Reproduce the following listing verbatim, preserving every line in its original order and wording.
"""
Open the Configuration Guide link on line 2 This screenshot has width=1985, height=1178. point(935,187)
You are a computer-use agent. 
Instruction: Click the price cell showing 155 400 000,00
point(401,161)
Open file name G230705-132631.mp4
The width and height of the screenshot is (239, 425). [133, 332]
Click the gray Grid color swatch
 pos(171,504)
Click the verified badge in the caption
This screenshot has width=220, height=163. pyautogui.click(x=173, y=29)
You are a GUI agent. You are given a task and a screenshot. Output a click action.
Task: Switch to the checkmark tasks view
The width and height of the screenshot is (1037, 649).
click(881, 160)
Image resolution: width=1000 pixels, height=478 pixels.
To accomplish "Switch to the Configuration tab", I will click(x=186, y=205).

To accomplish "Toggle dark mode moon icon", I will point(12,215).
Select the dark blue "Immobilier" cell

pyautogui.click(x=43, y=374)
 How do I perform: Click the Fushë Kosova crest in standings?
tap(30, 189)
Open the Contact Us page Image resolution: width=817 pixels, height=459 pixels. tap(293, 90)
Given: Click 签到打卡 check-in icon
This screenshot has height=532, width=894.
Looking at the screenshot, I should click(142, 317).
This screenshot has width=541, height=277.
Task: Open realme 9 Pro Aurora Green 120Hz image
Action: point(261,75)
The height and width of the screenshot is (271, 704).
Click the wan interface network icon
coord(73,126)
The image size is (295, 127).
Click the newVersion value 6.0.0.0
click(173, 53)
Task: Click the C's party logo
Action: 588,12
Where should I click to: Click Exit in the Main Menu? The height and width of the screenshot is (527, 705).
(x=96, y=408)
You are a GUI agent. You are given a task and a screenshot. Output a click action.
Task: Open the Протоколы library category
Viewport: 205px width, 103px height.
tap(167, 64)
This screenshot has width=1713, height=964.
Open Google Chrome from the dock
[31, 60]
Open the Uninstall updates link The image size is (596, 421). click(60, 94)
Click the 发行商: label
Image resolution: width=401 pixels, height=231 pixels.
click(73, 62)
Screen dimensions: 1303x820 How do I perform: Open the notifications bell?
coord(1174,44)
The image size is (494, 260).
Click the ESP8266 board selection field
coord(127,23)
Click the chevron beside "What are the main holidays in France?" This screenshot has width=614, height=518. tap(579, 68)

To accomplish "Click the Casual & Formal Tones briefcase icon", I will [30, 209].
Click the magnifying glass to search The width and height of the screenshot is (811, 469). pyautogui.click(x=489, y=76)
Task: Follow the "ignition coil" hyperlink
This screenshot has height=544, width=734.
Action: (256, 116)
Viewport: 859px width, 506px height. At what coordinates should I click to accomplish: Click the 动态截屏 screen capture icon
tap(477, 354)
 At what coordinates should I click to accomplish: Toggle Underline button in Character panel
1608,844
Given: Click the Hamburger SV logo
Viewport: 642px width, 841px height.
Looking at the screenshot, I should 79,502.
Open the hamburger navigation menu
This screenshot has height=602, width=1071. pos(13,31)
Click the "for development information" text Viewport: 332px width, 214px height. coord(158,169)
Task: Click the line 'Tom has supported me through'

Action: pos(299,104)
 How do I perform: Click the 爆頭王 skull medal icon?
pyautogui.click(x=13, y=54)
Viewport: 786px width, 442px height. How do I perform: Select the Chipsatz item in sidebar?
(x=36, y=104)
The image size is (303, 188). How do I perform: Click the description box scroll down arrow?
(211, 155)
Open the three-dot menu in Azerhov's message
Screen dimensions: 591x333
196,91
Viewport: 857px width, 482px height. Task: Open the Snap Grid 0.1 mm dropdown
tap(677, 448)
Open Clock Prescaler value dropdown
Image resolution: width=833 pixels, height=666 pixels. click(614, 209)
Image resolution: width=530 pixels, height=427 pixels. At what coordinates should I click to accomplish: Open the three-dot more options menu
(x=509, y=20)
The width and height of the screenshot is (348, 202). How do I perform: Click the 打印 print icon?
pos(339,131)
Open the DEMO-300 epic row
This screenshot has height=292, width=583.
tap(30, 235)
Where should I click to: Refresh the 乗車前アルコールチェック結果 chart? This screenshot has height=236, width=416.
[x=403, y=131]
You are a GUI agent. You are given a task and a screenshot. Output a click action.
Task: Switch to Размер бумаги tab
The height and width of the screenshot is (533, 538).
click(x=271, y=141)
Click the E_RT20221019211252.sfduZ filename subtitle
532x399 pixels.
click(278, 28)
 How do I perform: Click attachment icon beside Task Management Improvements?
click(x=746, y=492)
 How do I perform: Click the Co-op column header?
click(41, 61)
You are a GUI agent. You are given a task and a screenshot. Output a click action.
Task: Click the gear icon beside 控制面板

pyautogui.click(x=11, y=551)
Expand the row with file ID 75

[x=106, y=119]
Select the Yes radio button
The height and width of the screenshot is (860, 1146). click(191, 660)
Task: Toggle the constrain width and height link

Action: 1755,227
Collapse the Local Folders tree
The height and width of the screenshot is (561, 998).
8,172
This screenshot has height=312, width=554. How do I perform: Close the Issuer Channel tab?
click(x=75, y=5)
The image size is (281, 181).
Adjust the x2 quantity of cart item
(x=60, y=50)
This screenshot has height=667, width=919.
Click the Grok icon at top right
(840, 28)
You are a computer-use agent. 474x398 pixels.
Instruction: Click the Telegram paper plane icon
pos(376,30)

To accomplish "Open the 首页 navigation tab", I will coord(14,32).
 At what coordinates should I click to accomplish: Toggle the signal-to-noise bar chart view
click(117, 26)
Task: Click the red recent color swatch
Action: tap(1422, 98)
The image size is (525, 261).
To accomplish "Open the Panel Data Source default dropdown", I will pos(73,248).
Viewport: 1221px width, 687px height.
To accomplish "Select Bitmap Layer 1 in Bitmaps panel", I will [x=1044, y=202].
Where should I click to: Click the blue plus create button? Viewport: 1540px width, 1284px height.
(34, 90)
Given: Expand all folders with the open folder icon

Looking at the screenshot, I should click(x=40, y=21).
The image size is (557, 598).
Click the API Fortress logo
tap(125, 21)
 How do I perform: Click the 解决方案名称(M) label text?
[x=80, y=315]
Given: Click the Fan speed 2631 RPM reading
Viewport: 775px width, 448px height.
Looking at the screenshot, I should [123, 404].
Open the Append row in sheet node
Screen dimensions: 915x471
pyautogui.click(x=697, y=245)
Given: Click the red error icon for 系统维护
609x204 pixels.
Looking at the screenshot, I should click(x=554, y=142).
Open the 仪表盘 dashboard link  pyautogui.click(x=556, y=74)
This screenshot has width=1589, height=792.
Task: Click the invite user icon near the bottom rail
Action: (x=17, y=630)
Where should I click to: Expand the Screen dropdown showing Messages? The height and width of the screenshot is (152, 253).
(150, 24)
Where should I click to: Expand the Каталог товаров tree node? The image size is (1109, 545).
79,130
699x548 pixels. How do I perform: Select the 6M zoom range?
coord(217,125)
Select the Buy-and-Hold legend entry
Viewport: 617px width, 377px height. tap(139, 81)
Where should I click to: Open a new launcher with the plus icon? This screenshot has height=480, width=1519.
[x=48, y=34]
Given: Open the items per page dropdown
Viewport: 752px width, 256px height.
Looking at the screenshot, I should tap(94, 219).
"""
◆ **The response**:
Open the Configuration Guide link on line 2 This screenshot has width=1985, height=1178. point(935,187)
You are a computer-use agent. 
Instruction: Click the price cell showing 155 400 000,00
point(401,161)
Open file name G230705-132631.mp4
The width and height of the screenshot is (239, 425). [133, 332]
Click the gray Grid color swatch
 pos(171,504)
Click the verified badge in the caption
This screenshot has width=220, height=163. pyautogui.click(x=173, y=29)
You are a GUI agent. You are given a task and a screenshot. Output a click action.
Task: Switch to the checkmark tasks view
The width and height of the screenshot is (1037, 649).
click(881, 160)
Image resolution: width=1000 pixels, height=478 pixels.
To accomplish "Switch to the Configuration tab", I will click(x=186, y=205).

To accomplish "Toggle dark mode moon icon", I will point(12,215).
Select the dark blue "Immobilier" cell

pyautogui.click(x=43, y=374)
 How do I perform: Click the Fushë Kosova crest in standings?
tap(30, 189)
Open the Contact Us page Image resolution: width=817 pixels, height=459 pixels. tap(293, 90)
Given: Click 签到打卡 check-in icon
This screenshot has height=532, width=894.
Looking at the screenshot, I should click(142, 317).
This screenshot has width=541, height=277.
Task: Open realme 9 Pro Aurora Green 120Hz image
Action: point(261,75)
The height and width of the screenshot is (271, 704).
Click the wan interface network icon
coord(73,126)
The image size is (295, 127).
Click the newVersion value 6.0.0.0
click(173, 53)
Task: Click the C's party logo
Action: 588,12
Where should I click to: Click Exit in the Main Menu? The height and width of the screenshot is (527, 705).
(x=96, y=408)
You are a GUI agent. You are given a task and a screenshot. Output a click action.
Task: Open the Протоколы library category
Viewport: 205px width, 103px height.
tap(167, 64)
This screenshot has width=1713, height=964.
Open Google Chrome from the dock
[31, 60]
Open the Uninstall updates link The image size is (596, 421). click(60, 94)
Click the 发行商: label
Image resolution: width=401 pixels, height=231 pixels.
click(73, 62)
Screen dimensions: 1303x820 How do I perform: Open the notifications bell?
coord(1174,44)
The image size is (494, 260).
Click the ESP8266 board selection field
coord(127,23)
Click the chevron beside "What are the main holidays in France?" This screenshot has width=614, height=518. tap(579, 68)

To accomplish "Click the Casual & Formal Tones briefcase icon", I will [30, 209].
Click the magnifying glass to search The width and height of the screenshot is (811, 469). pyautogui.click(x=489, y=76)
Task: Follow the "ignition coil" hyperlink
This screenshot has height=544, width=734.
Action: (256, 116)
Viewport: 859px width, 506px height. At what coordinates should I click to accomplish: Click the 动态截屏 screen capture icon
tap(477, 354)
 At what coordinates should I click to accomplish: Toggle Underline button in Character panel
1608,844
Given: Click the Hamburger SV logo
Viewport: 642px width, 841px height.
Looking at the screenshot, I should 79,502.
Open the hamburger navigation menu
This screenshot has height=602, width=1071. pos(13,31)
Click the "for development information" text Viewport: 332px width, 214px height. coord(158,169)
Task: Click the line 'Tom has supported me through'

Action: pos(299,104)
 How do I perform: Click the 爆頭王 skull medal icon?
pyautogui.click(x=13, y=54)
Viewport: 786px width, 442px height. How do I perform: Select the Chipsatz item in sidebar?
(x=36, y=104)
The image size is (303, 188). How do I perform: Click the description box scroll down arrow?
(211, 155)
Open the three-dot menu in Azerhov's message
Screen dimensions: 591x333
196,91
Viewport: 857px width, 482px height. Task: Open the Snap Grid 0.1 mm dropdown
tap(677, 448)
Open Clock Prescaler value dropdown
Image resolution: width=833 pixels, height=666 pixels. click(614, 209)
Image resolution: width=530 pixels, height=427 pixels. At what coordinates should I click to accomplish: Open the three-dot more options menu
(x=509, y=20)
The width and height of the screenshot is (348, 202). How do I perform: Click the 打印 print icon?
pos(339,131)
Open the DEMO-300 epic row
This screenshot has height=292, width=583.
tap(30, 235)
Where should I click to: Refresh the 乗車前アルコールチェック結果 chart? This screenshot has height=236, width=416.
[x=403, y=131]
You are a GUI agent. You are given a task and a screenshot. Output a click action.
Task: Switch to Размер бумаги tab
The height and width of the screenshot is (533, 538).
click(x=271, y=141)
Click the E_RT20221019211252.sfduZ filename subtitle
532x399 pixels.
click(278, 28)
 How do I perform: Click attachment icon beside Task Management Improvements?
click(x=746, y=492)
 How do I perform: Click the Co-op column header?
click(41, 61)
You are a GUI agent. You are given a task and a screenshot. Output a click action.
Task: Click the gear icon beside 控制面板

pyautogui.click(x=11, y=551)
Expand the row with file ID 75

[x=106, y=119]
Select the Yes radio button
The height and width of the screenshot is (860, 1146). click(191, 660)
Task: Toggle the constrain width and height link

Action: 1755,227
Collapse the Local Folders tree
The height and width of the screenshot is (561, 998).
8,172
This screenshot has height=312, width=554. How do I perform: Close the Issuer Channel tab?
click(x=75, y=5)
The image size is (281, 181).
Adjust the x2 quantity of cart item
(x=60, y=50)
This screenshot has height=667, width=919.
Click the Grok icon at top right
(840, 28)
You are a computer-use agent. 474x398 pixels.
Instruction: Click the Telegram paper plane icon
pos(376,30)

To accomplish "Open the 首页 navigation tab", I will coord(14,32).
 At what coordinates should I click to accomplish: Toggle the signal-to-noise bar chart view
click(117, 26)
Task: Click the red recent color swatch
Action: tap(1422, 98)
The image size is (525, 261).
To accomplish "Open the Panel Data Source default dropdown", I will pos(73,248).
Viewport: 1221px width, 687px height.
To accomplish "Select Bitmap Layer 1 in Bitmaps panel", I will [x=1044, y=202].
Where should I click to: Click the blue plus create button? Viewport: 1540px width, 1284px height.
(34, 90)
Given: Expand all folders with the open folder icon

Looking at the screenshot, I should click(x=40, y=21).
The image size is (557, 598).
Click the API Fortress logo
tap(125, 21)
 How do I perform: Click the 解决方案名称(M) label text?
[x=80, y=315]
Given: Click the Fan speed 2631 RPM reading
Viewport: 775px width, 448px height.
Looking at the screenshot, I should [123, 404].
Open the Append row in sheet node
Screen dimensions: 915x471
pyautogui.click(x=697, y=245)
Given: Click the red error icon for 系统维护
609x204 pixels.
Looking at the screenshot, I should click(x=554, y=142).
Open the 仪表盘 dashboard link  pyautogui.click(x=556, y=74)
This screenshot has width=1589, height=792.
Task: Click the invite user icon near the bottom rail
Action: (x=17, y=630)
Where should I click to: Expand the Screen dropdown showing Messages? The height and width of the screenshot is (152, 253).
(150, 24)
Where should I click to: Expand the Каталог товаров tree node? The image size is (1109, 545).
79,130
699x548 pixels. How do I perform: Select the 6M zoom range?
coord(217,125)
Select the Buy-and-Hold legend entry
Viewport: 617px width, 377px height. tap(139, 81)
Where should I click to: Open a new launcher with the plus icon? This screenshot has height=480, width=1519.
[x=48, y=34]
Given: Open the items per page dropdown
Viewport: 752px width, 256px height.
Looking at the screenshot, I should tap(94, 219).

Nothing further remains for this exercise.